* What to produce
Collect every line in the items below that contains the string "file", and copy each one in full.

------ Stored records ------

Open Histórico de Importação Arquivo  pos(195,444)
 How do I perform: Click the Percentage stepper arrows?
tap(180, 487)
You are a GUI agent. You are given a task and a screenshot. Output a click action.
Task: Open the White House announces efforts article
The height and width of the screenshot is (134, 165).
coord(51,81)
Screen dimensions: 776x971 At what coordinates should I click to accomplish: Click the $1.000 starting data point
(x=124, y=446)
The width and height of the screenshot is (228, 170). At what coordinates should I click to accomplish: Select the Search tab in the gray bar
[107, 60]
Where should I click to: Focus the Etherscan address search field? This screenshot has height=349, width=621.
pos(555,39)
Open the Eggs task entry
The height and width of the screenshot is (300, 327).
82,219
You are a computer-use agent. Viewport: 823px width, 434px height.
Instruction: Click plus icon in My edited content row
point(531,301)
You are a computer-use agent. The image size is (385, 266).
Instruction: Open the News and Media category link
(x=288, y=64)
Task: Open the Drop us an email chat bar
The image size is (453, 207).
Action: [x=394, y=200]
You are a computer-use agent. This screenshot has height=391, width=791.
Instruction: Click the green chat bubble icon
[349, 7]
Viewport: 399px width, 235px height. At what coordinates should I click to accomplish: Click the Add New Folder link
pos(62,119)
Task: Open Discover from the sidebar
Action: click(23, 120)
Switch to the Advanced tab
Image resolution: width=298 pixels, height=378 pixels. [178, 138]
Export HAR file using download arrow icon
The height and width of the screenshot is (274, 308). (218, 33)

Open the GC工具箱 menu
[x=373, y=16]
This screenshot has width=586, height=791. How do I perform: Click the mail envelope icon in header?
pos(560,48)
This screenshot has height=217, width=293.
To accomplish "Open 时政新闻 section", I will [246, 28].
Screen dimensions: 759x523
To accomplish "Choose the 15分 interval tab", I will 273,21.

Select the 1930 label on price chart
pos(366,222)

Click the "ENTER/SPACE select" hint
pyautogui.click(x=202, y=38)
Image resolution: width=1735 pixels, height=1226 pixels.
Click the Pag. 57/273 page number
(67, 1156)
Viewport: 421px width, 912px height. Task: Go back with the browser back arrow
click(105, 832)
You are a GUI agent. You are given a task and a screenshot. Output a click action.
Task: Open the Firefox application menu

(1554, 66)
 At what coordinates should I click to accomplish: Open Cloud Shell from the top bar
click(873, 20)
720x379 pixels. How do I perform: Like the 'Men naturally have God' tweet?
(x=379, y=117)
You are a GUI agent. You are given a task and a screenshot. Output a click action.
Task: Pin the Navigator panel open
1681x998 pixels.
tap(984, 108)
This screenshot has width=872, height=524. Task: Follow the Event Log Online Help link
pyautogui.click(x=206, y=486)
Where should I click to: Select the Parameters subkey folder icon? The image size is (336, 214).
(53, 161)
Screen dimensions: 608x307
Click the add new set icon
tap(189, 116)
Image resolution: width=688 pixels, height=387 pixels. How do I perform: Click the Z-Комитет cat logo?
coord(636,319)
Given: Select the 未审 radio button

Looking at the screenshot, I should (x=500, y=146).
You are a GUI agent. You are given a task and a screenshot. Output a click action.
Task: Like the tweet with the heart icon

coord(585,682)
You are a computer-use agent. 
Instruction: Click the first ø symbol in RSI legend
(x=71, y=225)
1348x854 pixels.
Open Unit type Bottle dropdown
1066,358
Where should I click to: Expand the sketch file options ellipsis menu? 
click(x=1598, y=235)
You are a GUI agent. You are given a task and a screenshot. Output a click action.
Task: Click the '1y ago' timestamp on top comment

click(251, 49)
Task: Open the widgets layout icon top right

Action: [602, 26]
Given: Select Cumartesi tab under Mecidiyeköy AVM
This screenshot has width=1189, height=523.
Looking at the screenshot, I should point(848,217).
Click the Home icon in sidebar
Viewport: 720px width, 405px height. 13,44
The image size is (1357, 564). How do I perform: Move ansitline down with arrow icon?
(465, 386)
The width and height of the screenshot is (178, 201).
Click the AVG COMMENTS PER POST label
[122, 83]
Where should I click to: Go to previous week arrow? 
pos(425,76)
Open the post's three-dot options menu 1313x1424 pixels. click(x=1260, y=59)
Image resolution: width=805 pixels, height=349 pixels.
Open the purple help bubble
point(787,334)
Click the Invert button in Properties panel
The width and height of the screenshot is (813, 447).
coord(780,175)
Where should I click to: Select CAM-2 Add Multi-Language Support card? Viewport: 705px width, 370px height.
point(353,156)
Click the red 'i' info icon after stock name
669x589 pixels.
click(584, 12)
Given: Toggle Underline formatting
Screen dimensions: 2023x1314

------

* Written response
Export HAR file using download arrow icon
Where should I click to: Expand the sketch file options ellipsis menu? 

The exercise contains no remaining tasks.